On célèbre « les beaux fruits allemands » tandis qu’un rappeur noir nous les gonfle ! La scène est si encombrée que l’espace est à chercher ailleurs (sur des rideaux pour s’y projeter, dans nos têtes pour se libérer des codes classiques du théâtre). Les surtitrages français et néerlandais ne suivent même plus tant certains dialogues semblent improvisées. Sur toute cette scène, c’est l’art « colonialiste » qui est convoqué et provoqué tandis qu’émerge peu à peu un autre lien à la culture, plus joyeux, plus libre, plus ouvert et tolérant et pour tout dire plus accueillant. L’ensemble de ces beaux artistes donne une dimension poétique à la frontière (entre l’Europe et l’Afrique, entre la danse, la musique et le théâtre) et positionne l’opéra au coeur du lien social (on est loin de la vision mortifère qu’il véhicule dans nos contrées). Ici, il est un enchevêtrement d’Histoires qui redessinent un vivre ensemble pour des liens plus horizontaux et fraternels. C’est un opéra d’une tolérance dépourvu des oripeaux de la bonne conscience du blanc dont le modèle de civilisation ne tient qu’en fonction de l’évolution des spéculations boursières.
Christoph Schlingensief creuse, introspecte, s’engage personnellement pour provoquer le chaos psychologique afin que notre lien à l’Afrique se nourrisse de ce travail. La scène devient une matière que notre regard de spectateur malaxe pour en faire l’oeuvre du renouveau, celle d’une civilisation tournée vers l’Afrique.

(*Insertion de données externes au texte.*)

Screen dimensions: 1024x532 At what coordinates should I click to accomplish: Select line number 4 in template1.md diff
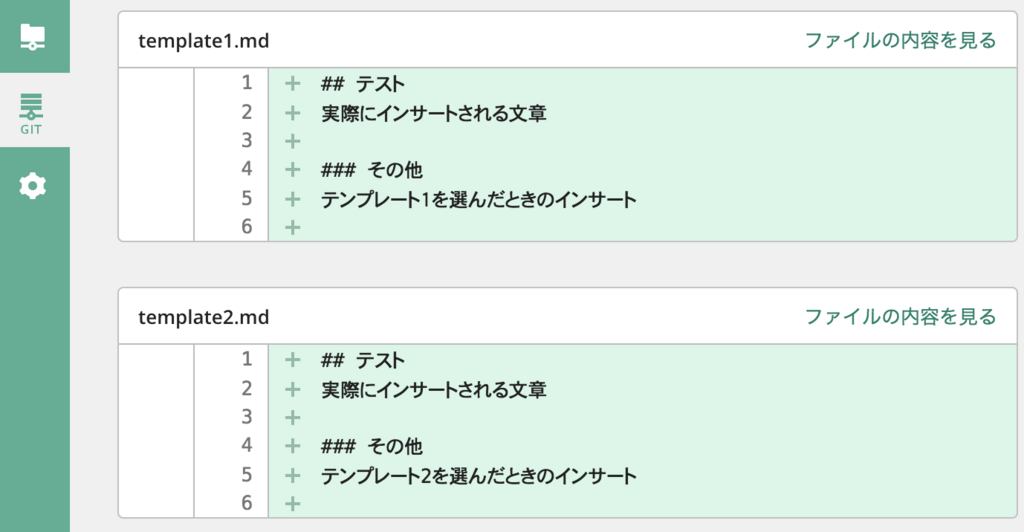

« Via Intolleranza II » est un chantier qui peine à se décrire tant que l’on ne le vit pas. Il faut être belge et au Kunsten pour programmer une opéra pareil.
Pascal Bély, www.festivalier.net
« Via Intolleranza II » de Christoph Schlingensief a été joué du 15 au 18 mai dans le cadre du KunstenFestivalDesArts de Bruxelles.